Dean cleared his throat and said, "I thought he was dead." The old woman's expression of scolding melted away and she leaned forward, reaching out her hands and squeezing Dean's.
"Oh, dear…I'm sorry. War does terrible things to young men. You're looking for him, then? I hope you find him. Or he finds you."
"Me too," Dean said, and left before he could start getting weepy.
Sam was like a hurricane, cutting a swathe of complete lack of supernatural activity through his wake, leaving stories of exorcised demons and banished ghosts and a few dead shapeshifters here and there too. Dean would have been proud, but he could see the pattern in the bodies, of desperation, a need to fill permanent emptiness with anything there was.
He found some hunters who'd met Sam – met him and left him alive, thank God – and they looked at Dean with awe he didn't understand until one of them asked to shake his hand and whispered, "He told us you'd retired. Wouldn't blame you. Icing the Devil, man, that deserves retirement if anything does," and all Dean had been able to ask was, "Who?"
"Your brother," they said, and Dean wasn't surprised at all. He wanted to tell them that they had it wrong, that Sam had killed the Devil (or as good as anyone could) and saved the world, but they would just think it was modesty. Seemed sometimes like Sam could deflect compliments when he wasn't even there.
In the end, it was pure chance that he saw the car Sam'd been driving – for a few months now, that was helpful – parked on the side of the road. He followed the dirt path down and found a broken down house, too quiet. No crashes, no sounds of a fight or a struggle or a shovel biting into earth to dig up a skeleton.
Dean picked up his handgun, checked the ammo, and crept up to the front door. Still silence, and he stepped inside, looked left and then right.
His first impression was that they were all wrong; his brother didn't look older. He looked so much younger. His second was that there was blood glistening all down his front and that was so wrong, so wrong.
He dropped the gun and to his knees, pressing his hands over the deep slashes that some damn ghost or creature had left on his little brother. Sam's eyes were closed, and Dean felt more than heard the words spilling out of his mouth, shh, hold still, it's all right.
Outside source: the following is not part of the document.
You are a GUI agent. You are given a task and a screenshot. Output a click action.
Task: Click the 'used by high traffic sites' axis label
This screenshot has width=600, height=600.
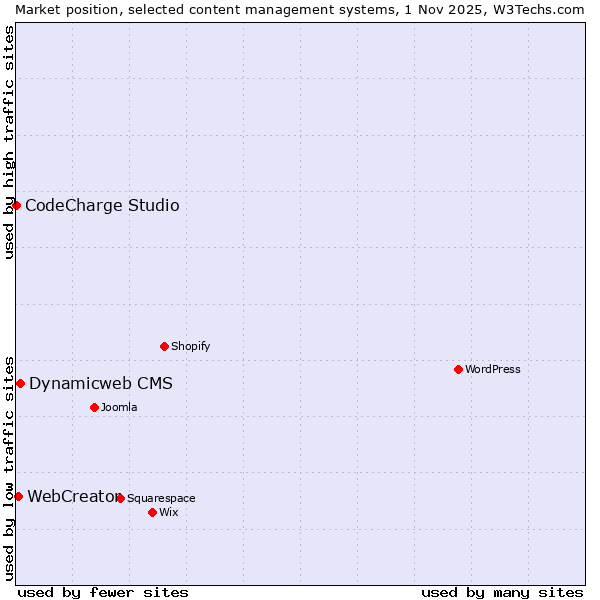(9, 142)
He called 911, one hand pressed trying to cover Sam's chest and belly in five fingers. Please, he said, and hurry.
"Dean?" said Sam's voice.
He wanted to be angry. He wanted to be anything but this. He dropped the cell phone, still talking, saying stupid things as he tried to keep the blood inside his brother's body, and why did this always happen to them?
"Dean," said Sam again, a sigh, and his eyes were dragging closed.
"Stay with me," he said, desperately, "Stay with me." He could hear the sirens, but they weren't coming fast enough. "Help's coming. Just hold on."
Hand on the muscle over Sam's ribs, trying to keep it all together, himself and his little brother – he could be glad that he could feel his heartbeat so close to the surface. (And it was Sam's heartbeat, it was, it wasn't just the pulse of Dean's own shriveled heart beating way down in his hand.